_Your instructions_
The result should be every line in the data below that carries the string "agent".

_Recorded information_
'''
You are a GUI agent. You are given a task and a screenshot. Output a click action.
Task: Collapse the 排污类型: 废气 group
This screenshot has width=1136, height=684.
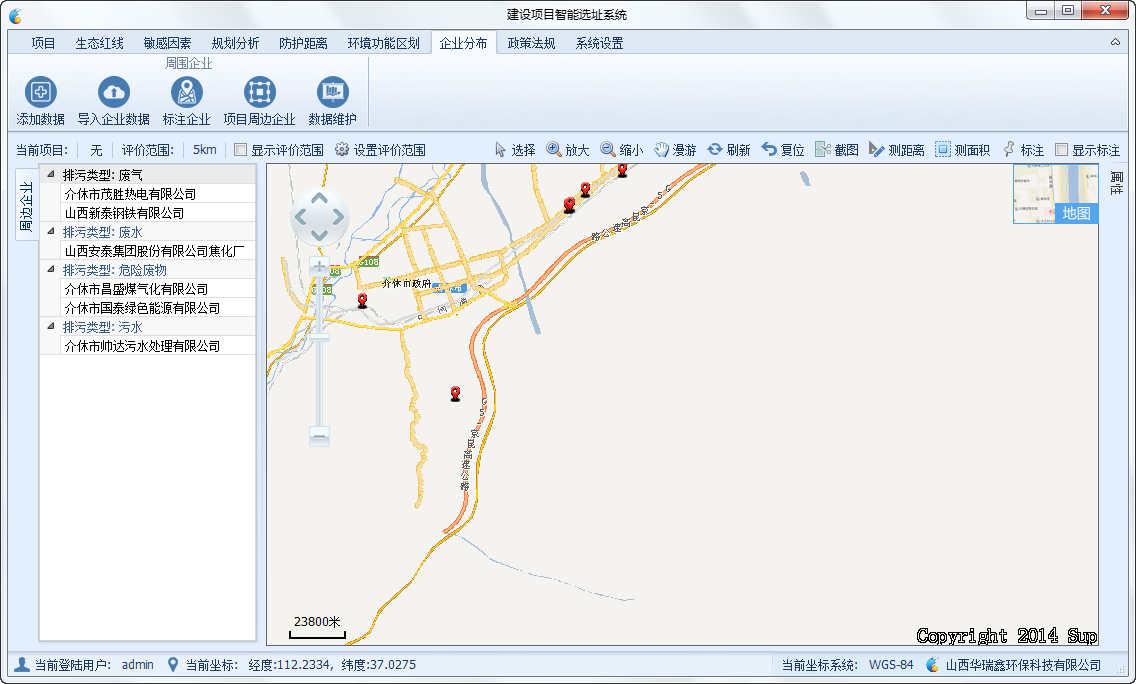[x=50, y=175]
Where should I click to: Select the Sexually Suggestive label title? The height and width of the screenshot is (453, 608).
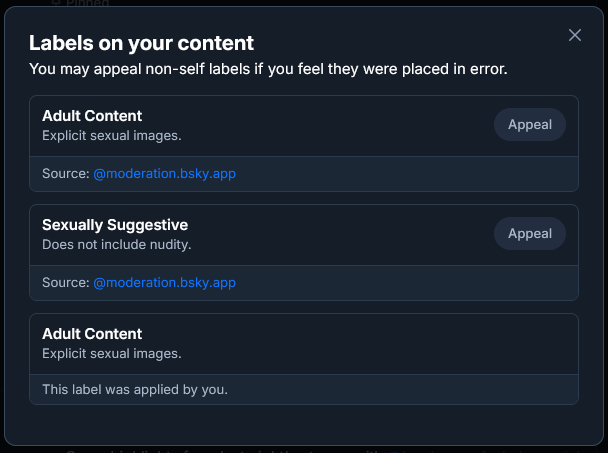tap(115, 225)
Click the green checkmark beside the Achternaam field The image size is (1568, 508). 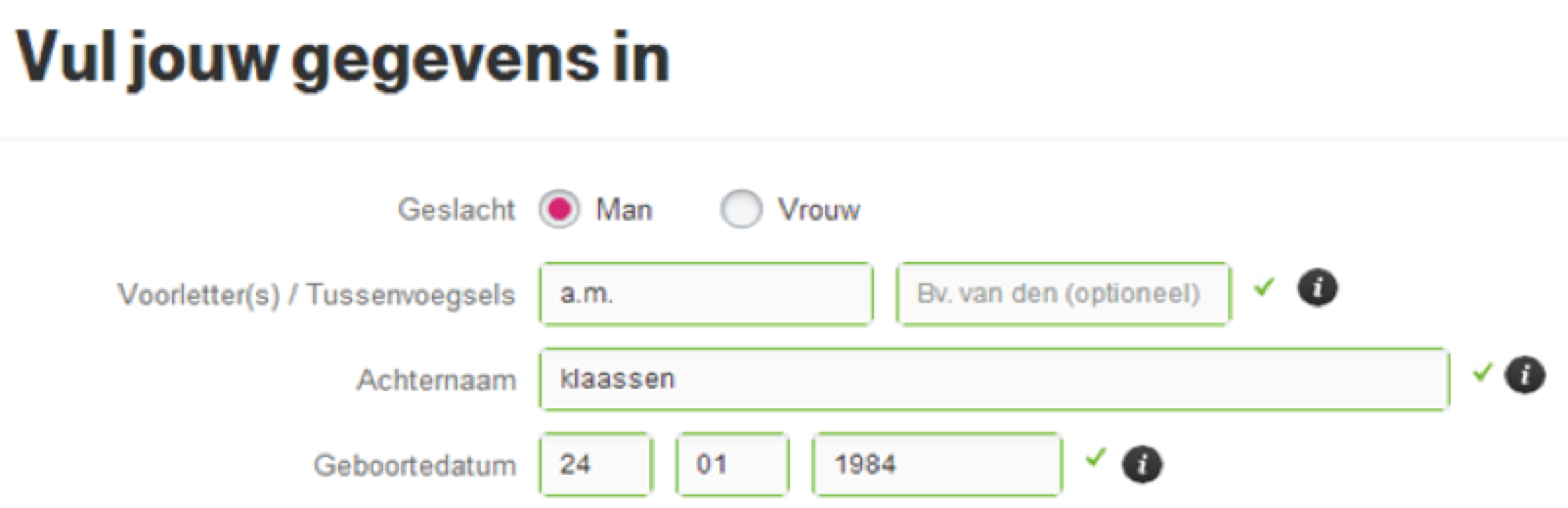tap(1483, 372)
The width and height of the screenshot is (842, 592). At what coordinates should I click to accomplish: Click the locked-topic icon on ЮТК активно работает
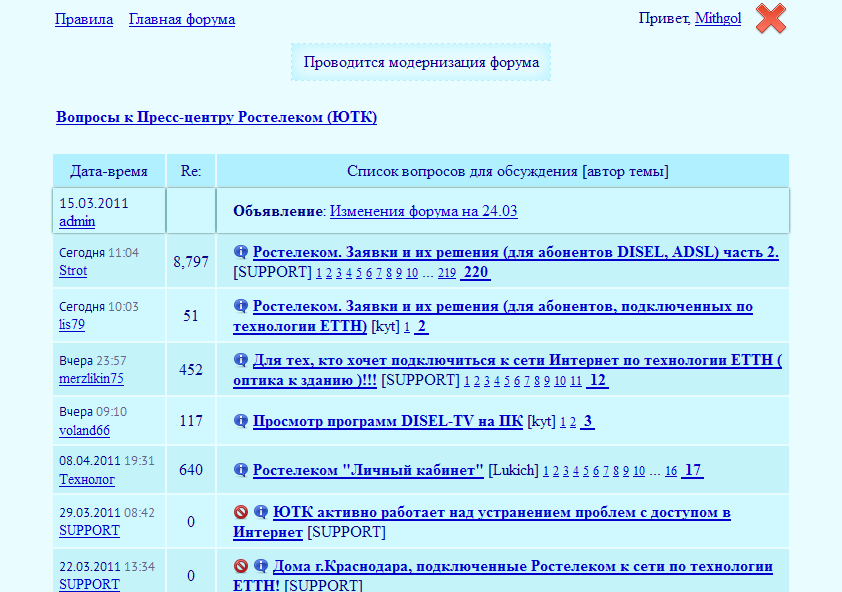click(x=239, y=513)
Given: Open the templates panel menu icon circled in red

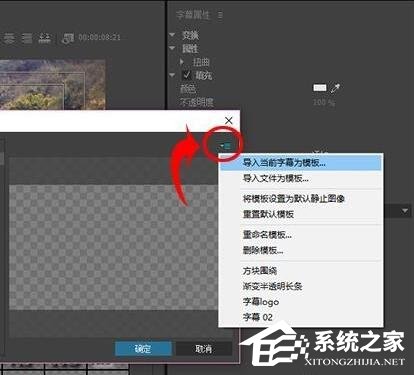Looking at the screenshot, I should pos(225,145).
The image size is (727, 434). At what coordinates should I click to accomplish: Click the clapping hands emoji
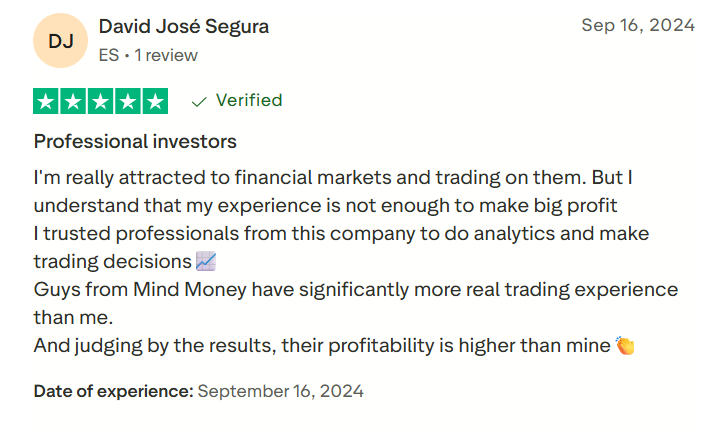pyautogui.click(x=625, y=346)
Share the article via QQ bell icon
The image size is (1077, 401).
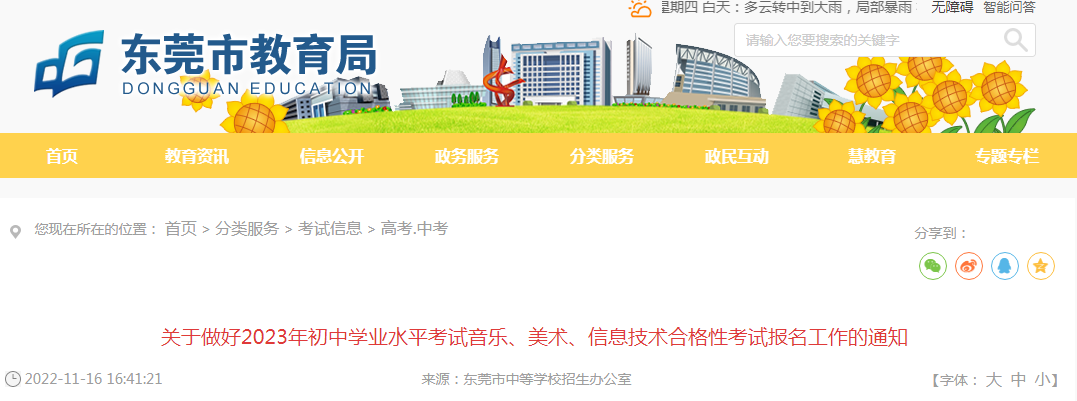coord(1005,266)
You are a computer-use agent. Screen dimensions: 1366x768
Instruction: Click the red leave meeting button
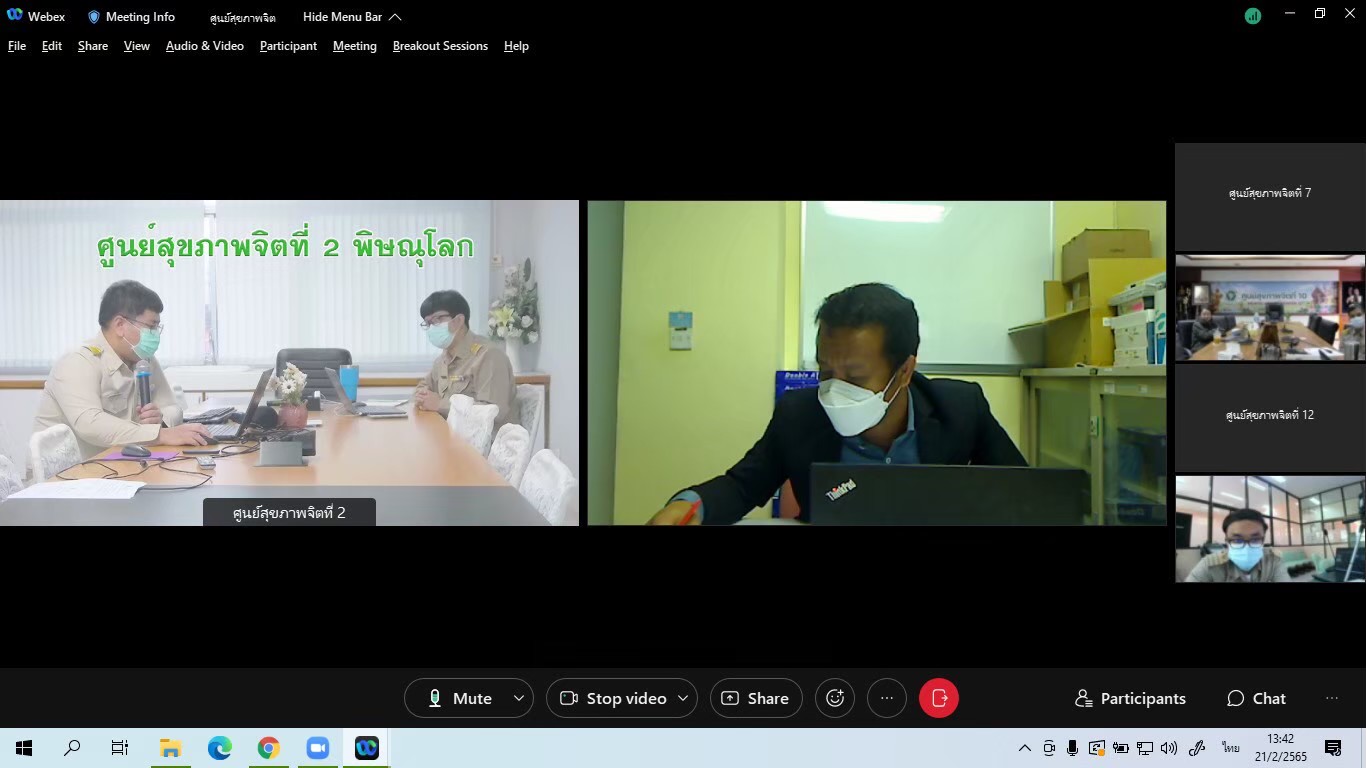938,698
'''
_Answer to this task_
You are a GUI agent. You are given a task and a screenshot. Output a click action.
You are a computer-use agent. Screen dimensions: 1366x768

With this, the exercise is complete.